The fideicomiso is the lawful, well-established means by which foreign nationals hold residential real estate inside Mexico’s restricted zone. It is widely used, soundly grounded, and frequently misunderstood.
The investor holds the rights of an owner. The investor does not hold title.
What the Law Provides
Authorized under Article 27, Section I of the Constitution — the cláusula Calvo — and the Foreign Investment Law, the fideicomiso permits a Mexican bank, as trustee (fiduciaria), to hold title to the property while granting the foreign investor, as beneficiary (fideicomisario), its temporary use and enjoyment. The bank retains the dominion; it grants no derechos reales beyond what the trust defines.

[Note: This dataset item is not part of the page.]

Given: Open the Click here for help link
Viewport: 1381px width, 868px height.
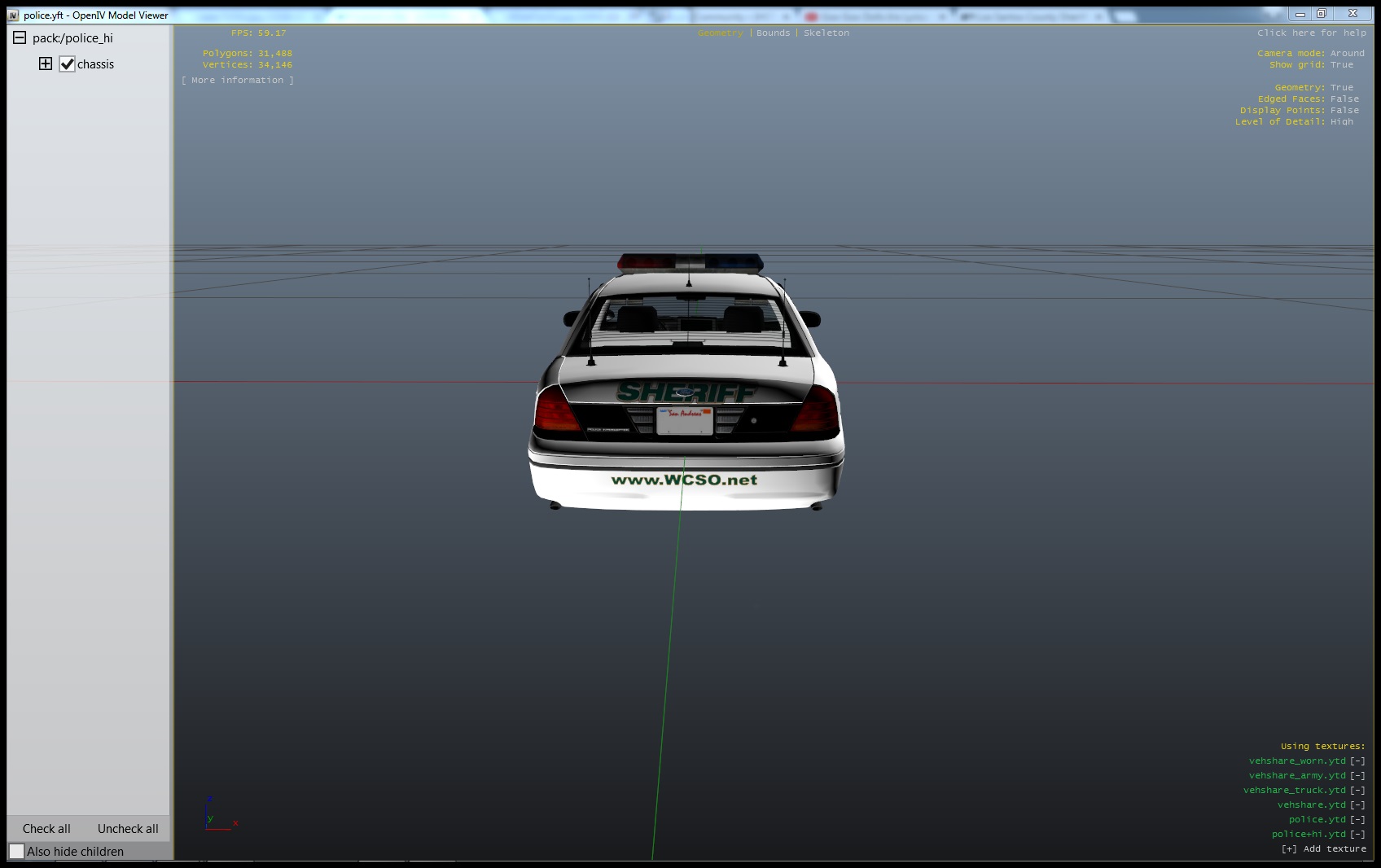Looking at the screenshot, I should coord(1311,33).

What the Beneficiary May Do
As beneficiary, the investor exercises the substantive rights of ownership: to occupy, use, lease, improve, sell, and bequeath the property, and to name substitute beneficiaries for succession. The bank acts only on the beneficiary’s instruction, within the trust’s terms. The distinction from title is not cosmetic — it shapes how the structure is documented, taxed, and transferred.
Term, Renewal, and Cost
A fideicomiso is granted for a term of up to fifty years under the Foreign Investment Law, renewable, and carries set-up and annual trustee fees. These are the predictable costs of a sound structure, not hidden ones.
Where Care Is Required
A trust’s terms — permitted uses, beneficiary and substitute-beneficiary designations, instructions on disposition — are not boilerplate. Accepting a standard form without reading it to the investor’s circumstances is the most common, and most avoidable, error.
The fideicomiso is a sound instrument. Its protection depends on how it is constituted and read — not on the assurance that everyone uses the same one.